--- start DATA SUPPLIED ---

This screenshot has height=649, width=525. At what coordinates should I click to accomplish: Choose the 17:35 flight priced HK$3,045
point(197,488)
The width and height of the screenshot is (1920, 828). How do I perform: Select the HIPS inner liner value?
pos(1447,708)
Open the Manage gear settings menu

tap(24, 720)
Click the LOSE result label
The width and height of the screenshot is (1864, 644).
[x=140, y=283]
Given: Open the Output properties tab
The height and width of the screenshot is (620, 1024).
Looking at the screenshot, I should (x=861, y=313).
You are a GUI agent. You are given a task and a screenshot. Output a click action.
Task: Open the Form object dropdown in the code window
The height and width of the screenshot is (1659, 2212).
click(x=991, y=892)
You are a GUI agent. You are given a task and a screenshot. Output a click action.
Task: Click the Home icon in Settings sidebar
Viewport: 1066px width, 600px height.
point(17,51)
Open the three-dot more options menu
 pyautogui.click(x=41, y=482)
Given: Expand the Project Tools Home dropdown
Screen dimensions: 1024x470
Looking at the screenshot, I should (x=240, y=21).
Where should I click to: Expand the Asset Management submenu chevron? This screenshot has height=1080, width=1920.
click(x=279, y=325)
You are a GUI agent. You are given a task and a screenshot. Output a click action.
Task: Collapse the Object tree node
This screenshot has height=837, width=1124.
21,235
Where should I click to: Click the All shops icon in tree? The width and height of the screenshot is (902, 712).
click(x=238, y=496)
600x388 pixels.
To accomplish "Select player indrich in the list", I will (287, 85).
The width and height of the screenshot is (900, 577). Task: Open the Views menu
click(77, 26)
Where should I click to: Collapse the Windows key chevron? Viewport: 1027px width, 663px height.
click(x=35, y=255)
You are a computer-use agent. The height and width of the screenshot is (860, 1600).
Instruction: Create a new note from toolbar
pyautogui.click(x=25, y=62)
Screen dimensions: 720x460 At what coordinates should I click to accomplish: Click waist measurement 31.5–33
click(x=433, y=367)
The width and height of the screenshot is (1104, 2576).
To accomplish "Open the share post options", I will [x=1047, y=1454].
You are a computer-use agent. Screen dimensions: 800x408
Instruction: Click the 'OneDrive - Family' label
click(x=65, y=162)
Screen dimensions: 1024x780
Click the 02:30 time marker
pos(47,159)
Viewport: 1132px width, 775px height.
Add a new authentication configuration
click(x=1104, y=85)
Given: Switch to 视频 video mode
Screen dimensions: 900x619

--- end DATA SUPPLIED ---

## EXERCISE BRIEF
Set out every line of the listing above as a numbered list, leaving out any blank lines.

## WRITTEN RESPONSE
1. This screenshot has height=649, width=525. At what coordinates should I click to accomplish: Choose the 17:35 flight priced HK$3,045
2. point(197,488)
3. The width and height of the screenshot is (1920, 828). How do I perform: Select the HIPS inner liner value?
4. pos(1447,708)
5. Open the Manage gear settings menu
6. tap(24, 720)
7. Click the LOSE result label
8. The width and height of the screenshot is (1864, 644).
9. [x=140, y=283]
10. Given: Open the Output properties tab
11. The height and width of the screenshot is (620, 1024).
12. Looking at the screenshot, I should (x=861, y=313).
13. You are a GUI agent. You are given a task and a screenshot. Output a click action.
14. Task: Open the Form object dropdown in the code window
15. The height and width of the screenshot is (1659, 2212).
16. click(x=991, y=892)
17. You are a GUI agent. You are given a task and a screenshot. Output a click action.
18. Task: Click the Home icon in Settings sidebar
19. Viewport: 1066px width, 600px height.
20. point(17,51)
21. Open the three-dot more options menu
22.  pyautogui.click(x=41, y=482)
23. Given: Expand the Project Tools Home dropdown
24. Screen dimensions: 1024x470
25. Looking at the screenshot, I should (x=240, y=21).
26. Where should I click to: Expand the Asset Management submenu chevron? This screenshot has height=1080, width=1920.
27. click(x=279, y=325)
28. You are a GUI agent. You are given a task and a screenshot. Output a click action.
29. Task: Collapse the Object tree node
30. This screenshot has height=837, width=1124.
31. 21,235
32. Where should I click to: Click the All shops icon in tree? The width and height of the screenshot is (902, 712).
33. click(x=238, y=496)
34. 600x388 pixels.
35. To accomplish "Select player indrich in the list", I will (287, 85).
36. The width and height of the screenshot is (900, 577). Task: Open the Views menu
37. click(77, 26)
38. Where should I click to: Collapse the Windows key chevron? Viewport: 1027px width, 663px height.
39. click(x=35, y=255)
40. You are a computer-use agent. The height and width of the screenshot is (860, 1600).
41. Instruction: Create a new note from toolbar
42. pyautogui.click(x=25, y=62)
43. Screen dimensions: 720x460 At what coordinates should I click to accomplish: Click waist measurement 31.5–33
44. click(x=433, y=367)
45. The width and height of the screenshot is (1104, 2576).
46. To accomplish "Open the share post options", I will [x=1047, y=1454].
47. You are a computer-use agent. Screen dimensions: 800x408
48. Instruction: Click the 'OneDrive - Family' label
49. click(x=65, y=162)
50. Screen dimensions: 1024x780
51. Click the 02:30 time marker
52. pos(47,159)
53. Viewport: 1132px width, 775px height.
54. Add a new authentication configuration
55. click(x=1104, y=85)
56. Given: Switch to 视频 video mode
57. Screen dimensions: 900x619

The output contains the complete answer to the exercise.